Anita: Well, ages ago, we were chatting about stuff we’d read as children, and I told Lee the Johnny Appleseed story – I had these American story books when I was small. Then (21) when we were looking into the area of domesticated species of plants for you presentation, we realized that the introduction of the apple with the settlers in the US would be a good case study…
Lee: And I remembered Chapman, so we looked up the real guy behind the legend.
Tutor: Right. I think that would have a good intro.
Anita: I thought it was too personal.
Tutor: Just a couple of minutes would have drawn your listeners in. Anyway. Now a more serious point. You didn’t mention the sources of some of your information.
Lee: We used some books and journal articles and did an internet search and found some good sites.
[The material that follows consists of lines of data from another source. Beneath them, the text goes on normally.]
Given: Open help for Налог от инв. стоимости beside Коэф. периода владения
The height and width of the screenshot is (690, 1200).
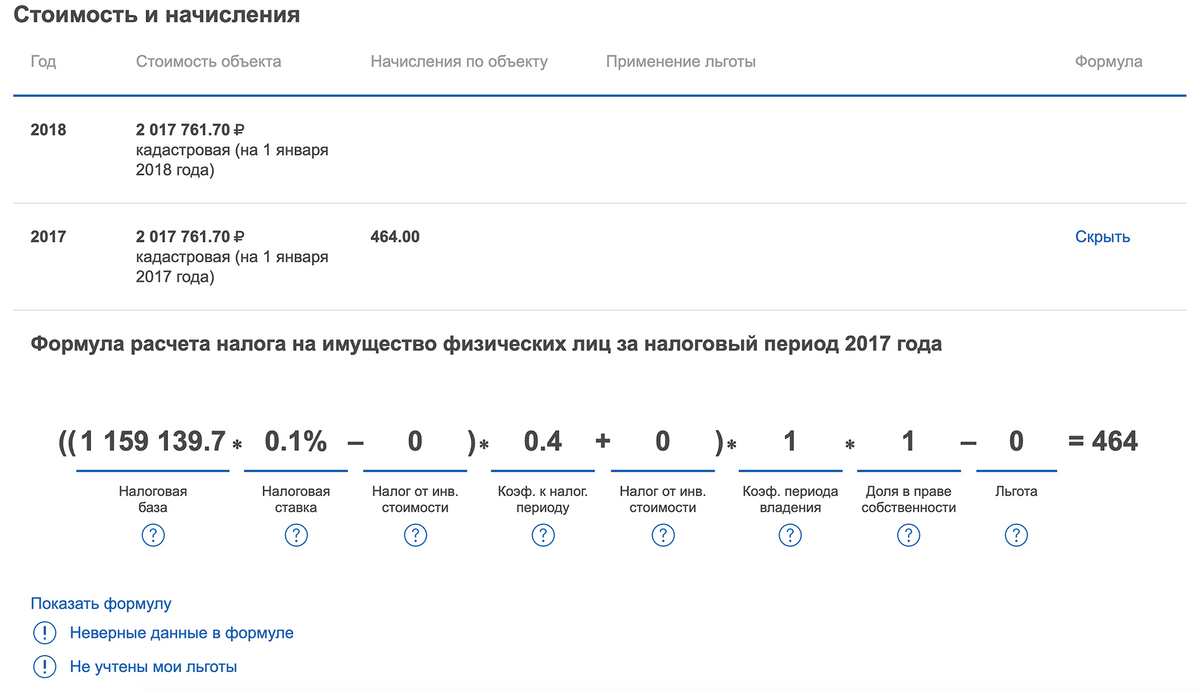Looking at the screenshot, I should pyautogui.click(x=662, y=536).
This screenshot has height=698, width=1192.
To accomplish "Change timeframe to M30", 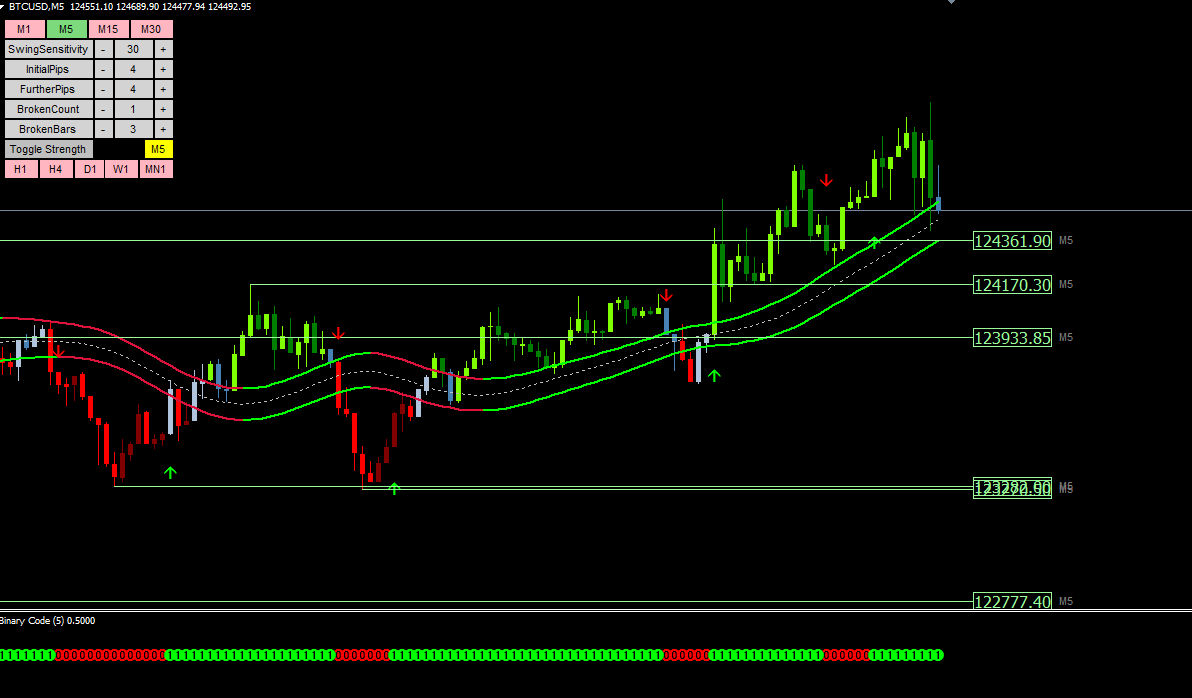I will (151, 29).

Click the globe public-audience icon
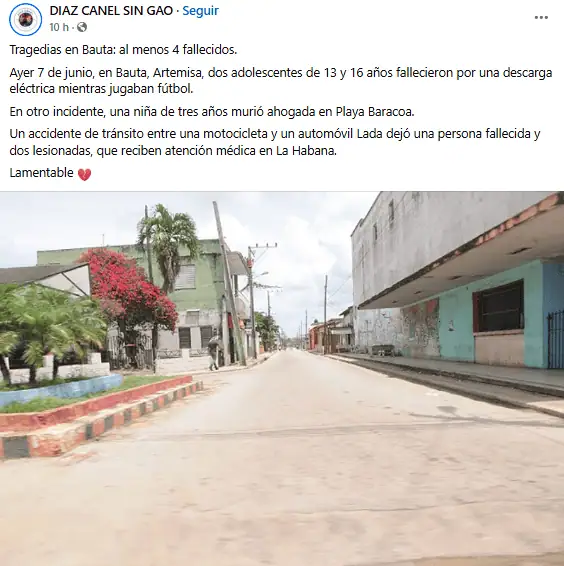tap(82, 27)
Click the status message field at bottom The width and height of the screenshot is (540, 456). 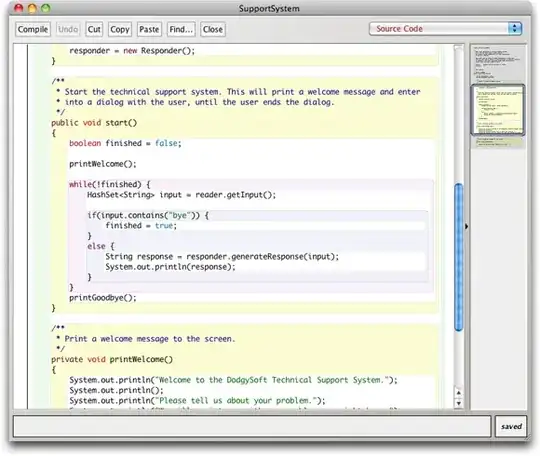coord(252,426)
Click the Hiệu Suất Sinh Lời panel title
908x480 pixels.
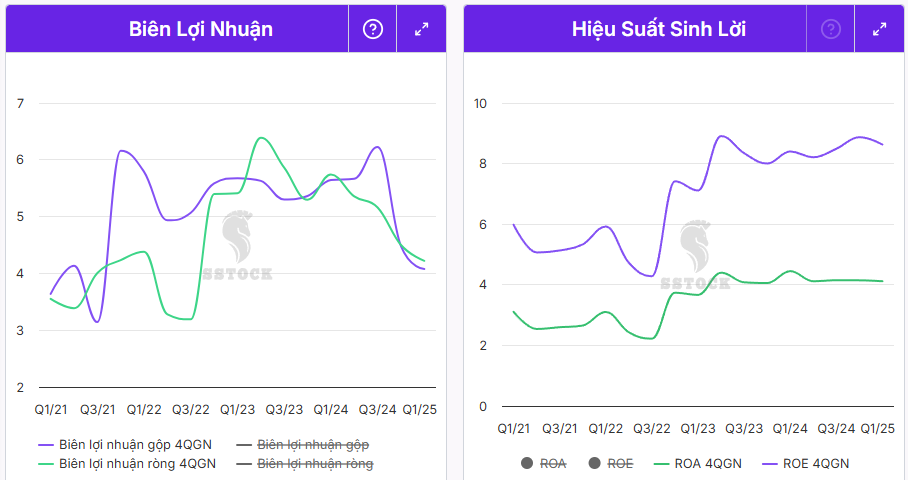(659, 29)
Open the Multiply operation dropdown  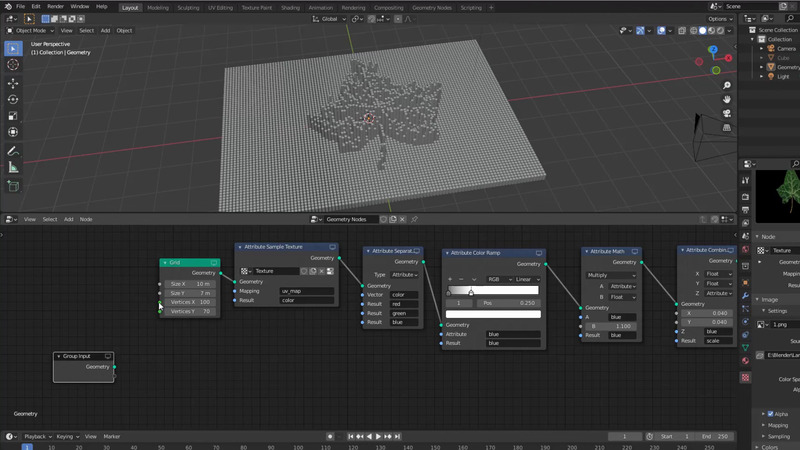click(610, 275)
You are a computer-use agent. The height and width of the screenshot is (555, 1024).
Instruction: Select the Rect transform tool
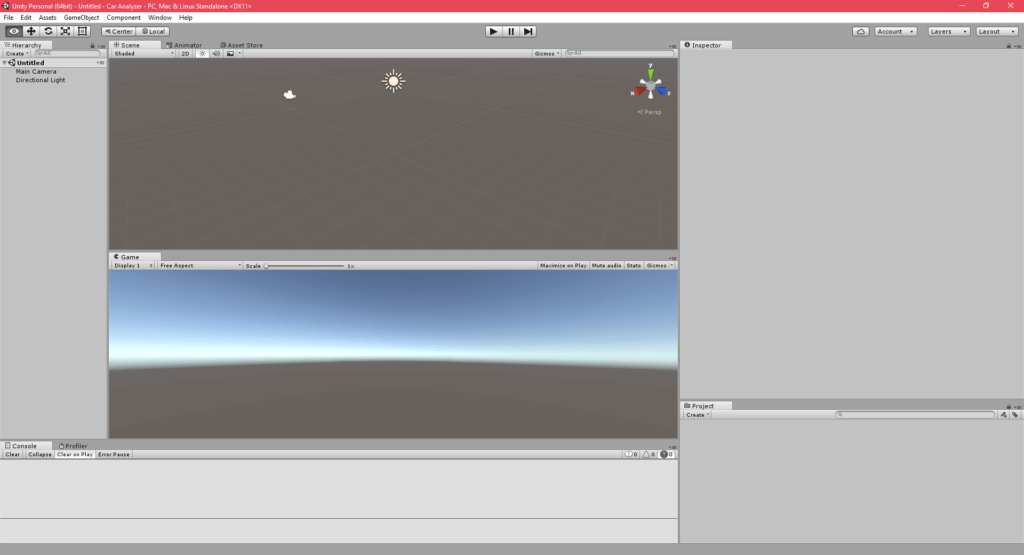(x=82, y=31)
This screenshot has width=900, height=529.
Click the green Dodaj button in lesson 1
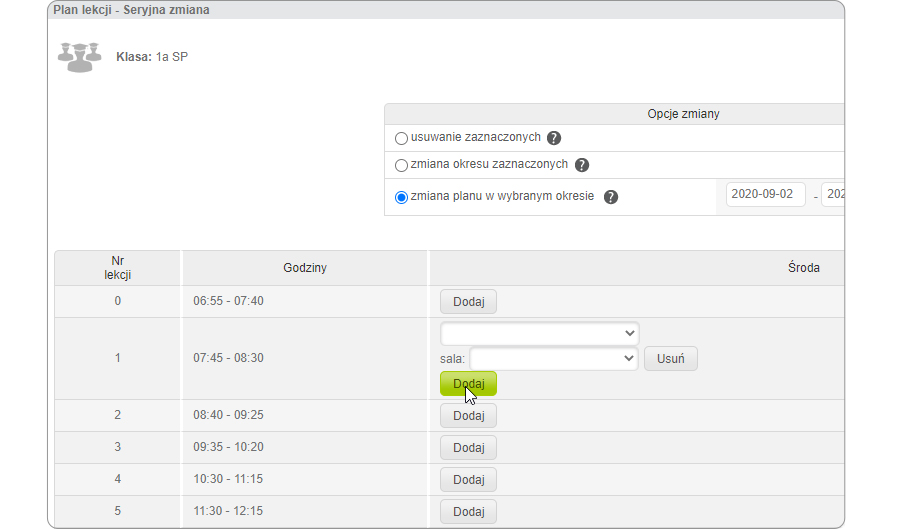[468, 384]
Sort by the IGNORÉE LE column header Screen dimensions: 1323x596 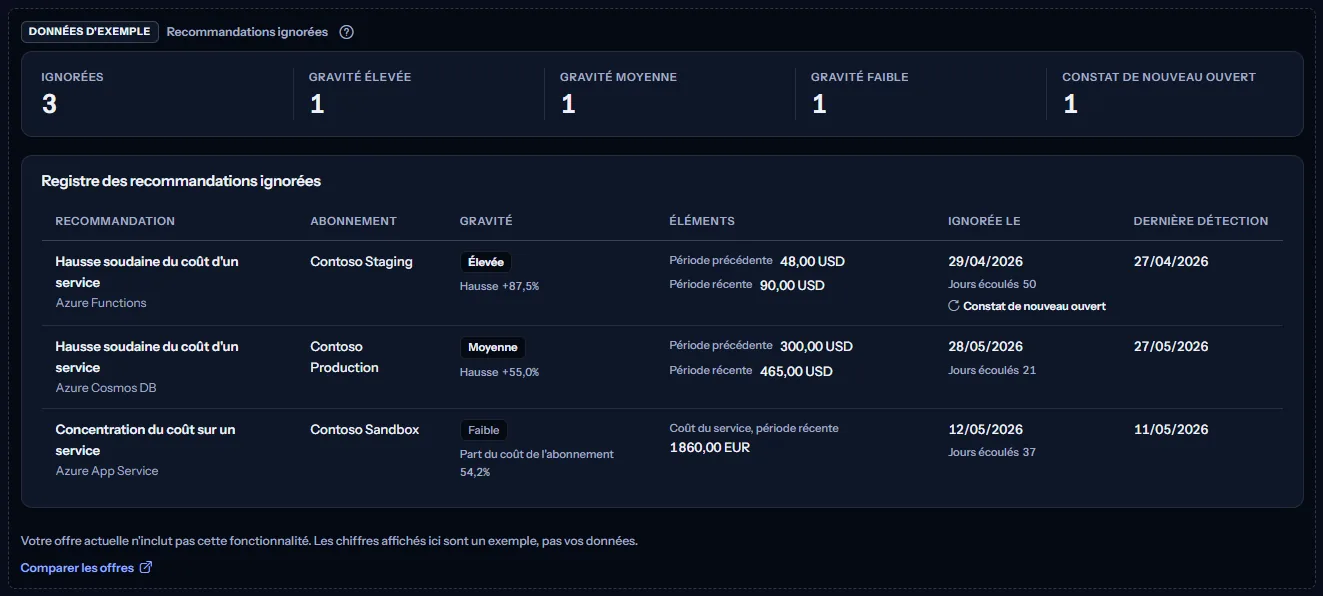984,221
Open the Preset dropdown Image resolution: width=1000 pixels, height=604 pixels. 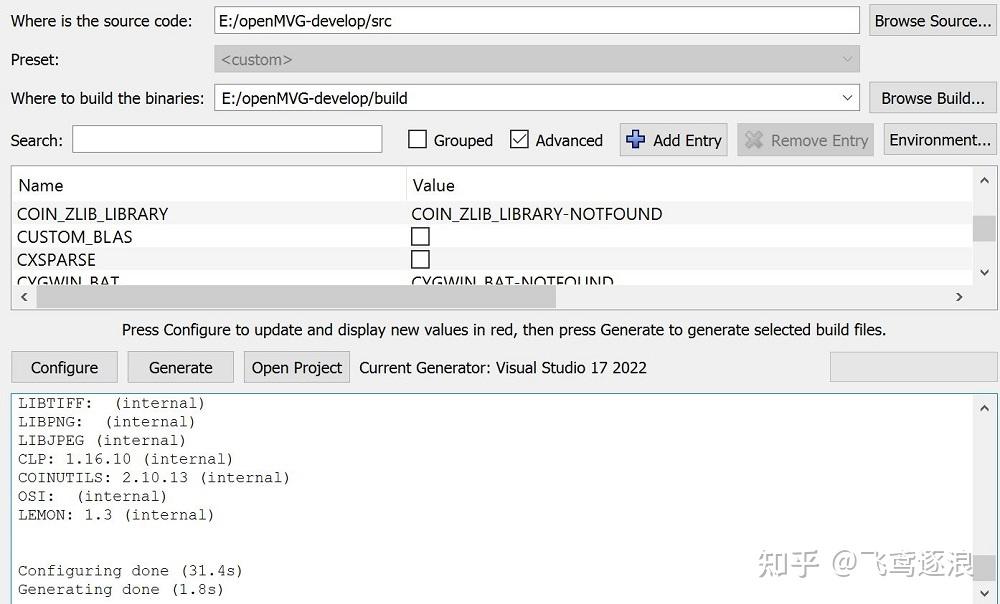[x=848, y=59]
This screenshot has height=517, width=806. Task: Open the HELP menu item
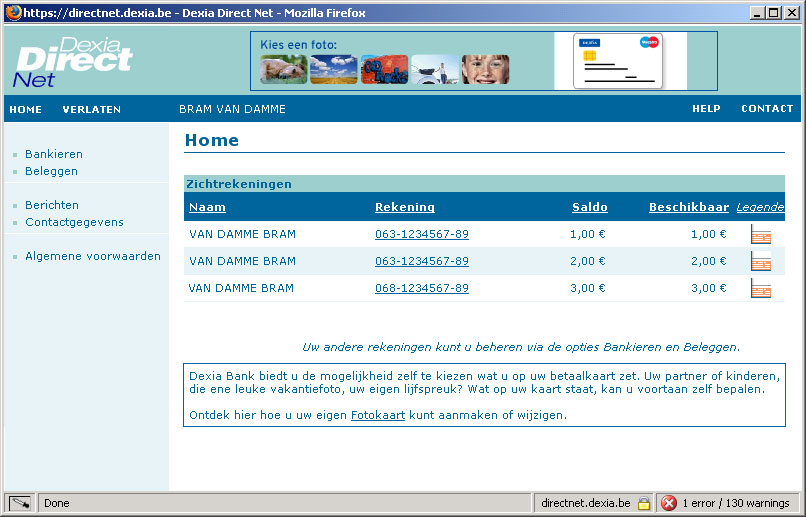(706, 109)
Anita: (22) We’ve put them on the back of the handout we gave everyone at the end.
Tutor: Ah, let me see. Oh, here it is. Johnny Appleseed: Man and Myth, 1967. Well, the thing is, you really have to make this explicit when you talk. And anything you show, data you project from your laptop, etc, you must have the source on it.
Anita: Right, OK.
Tutor: At least you have got it all documented. I was a bit concerned about that.
Anita: Sorry.
Tutor: Anyway. Now, the content of your talk. (23) What your listeners wanted to understand was whether there were apples in the US before the Europeans started to live there. You told us the early settlers had brought young apple tree but that few of them had thrived because the climate was harsh, but what about native species? I don’t think you were very clear about species already there.
Lee: Um, according to what I’ve read, there were some crab apples, but that was all. Everything that people now think of as traditional American apples, were species that the Europeans either introduced or bred by chance.
Anita: Because they tended to sow seeds rather than use grafting.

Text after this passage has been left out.